However, Harrison also noted that the surcharge the company has imposed is less than the charges the company is incurring. In the letter, he said that the company has been absorbing the additional charges for the past few weeks, but that “the latest increase has made it unsustainable for us to continue for our landed customers.”

“We are sharing that and that’s even at a loss,” Harrison said, noting that everyone got an increase on their contracts which expired in May, followed by a peak season surcharge June 1, with another one slated for July 1.

“It’s an unavoidable situation for everyone buying out of Asia,” Harrison said. “Furniture is a higher cube percentage than shipping clothing or something else where it affects us more for the cost of goods. It’s the reality.”

In the letter, he added that the company is “actively monitoring the situation and doing everything possible to mitigate this burden. As soon as conditions improve, we will adjust or remove the surcharge. Your business is greatly valued, and we appreciate your understanding during these challenging times.”

Other furniture companies interviewed this week also said they likely will raise prices or issue container surcharges sooner than later based on current and future container rates should they continue to rise.  

Sam Malouf

Others still are taking steps to cut costs. Malouf, for example, announced a restructuring that took place last week that resulted in an unspecified reduction in force at its Cache Valley, Utah, headquarters. The company said this was related to external forces, including competition from online resources selling apparel and other fashion and home-related products including furniture.

Exercise data —
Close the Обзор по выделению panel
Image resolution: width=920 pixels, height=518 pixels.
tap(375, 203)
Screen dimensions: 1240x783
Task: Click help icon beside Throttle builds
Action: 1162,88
* * *
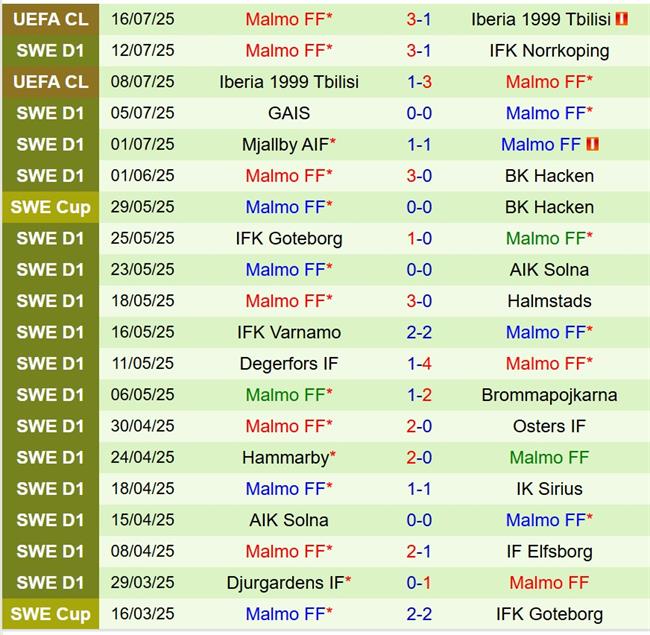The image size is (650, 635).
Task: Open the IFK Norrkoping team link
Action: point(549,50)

Brief 1 —
Return everything in the article on furniture shipping surcharges from "However, Harrison also" down to "for July 1.", copied word for word.
Brief 2 —
List the months named in the article on furniture shipping surcharges.
Brief 3 —
Continue the article on furniture shipping surcharges from where it stops.

Expected output 1 —
However, Harrison also noted that the surcharge the company has imposed is less than the charges the company is incurring. In the letter, he said that the company has been absorbing the additional charges for the past few weeks, but that “the latest increase has made it unsustainable for us to continue for our landed customers.”

“We are sharing that and that’s even at a loss,” Harrison said, noting that everyone got an increase on their contracts which expired in May, followed by a peak season surcharge June 1, with another one slated for July 1.

Expected output 2 —
May, June, July

Expected output 3 —
“Through the years, we’ve prided ourselves on our nimbleness, innovation and early arrival in the bedding industry,” said CEO Sam Malouf. “However, the company must begin shifting focus from certain categories due to circumstances largely outside of our control. As a reflection of these category shifts, our senior leadership team made the difficult decision to reduce the workforce at corporate headquarters.”

“The playing field is no longer level or fair with the rise of platforms like Temu and Shein, which are decimating American companies,” he added. “We needed to make changes to thrive in today’s market. By increasing clarity and focus, we expect to improve market share and drive long-term success.”

Also, Hooker Furnishings recently announced in its latest earnings report that it plans to cut costs by about 10% in order to regain profitability.

And Hillsdale Furniture announced to the Vietnam government in late May that it was closing its Vietnam office effective June 1.

“Due to the difficult business situation of the parent company, leading to the inability to maintain the management and operation of the representative office in Vietnam, we have decided to terminate the operations of the representative office in Vietnam and are carrying out other procedures for dissolution/termination of operations according to Vietnamese law,” the company told government officials in late May.

The state of the company’s U.S. operations is unknown at this stage. Sources have said that the company also has closed its U.S. offices, but Home News Now has not been able to verify this as company officials have not responded to repeated calls or emails.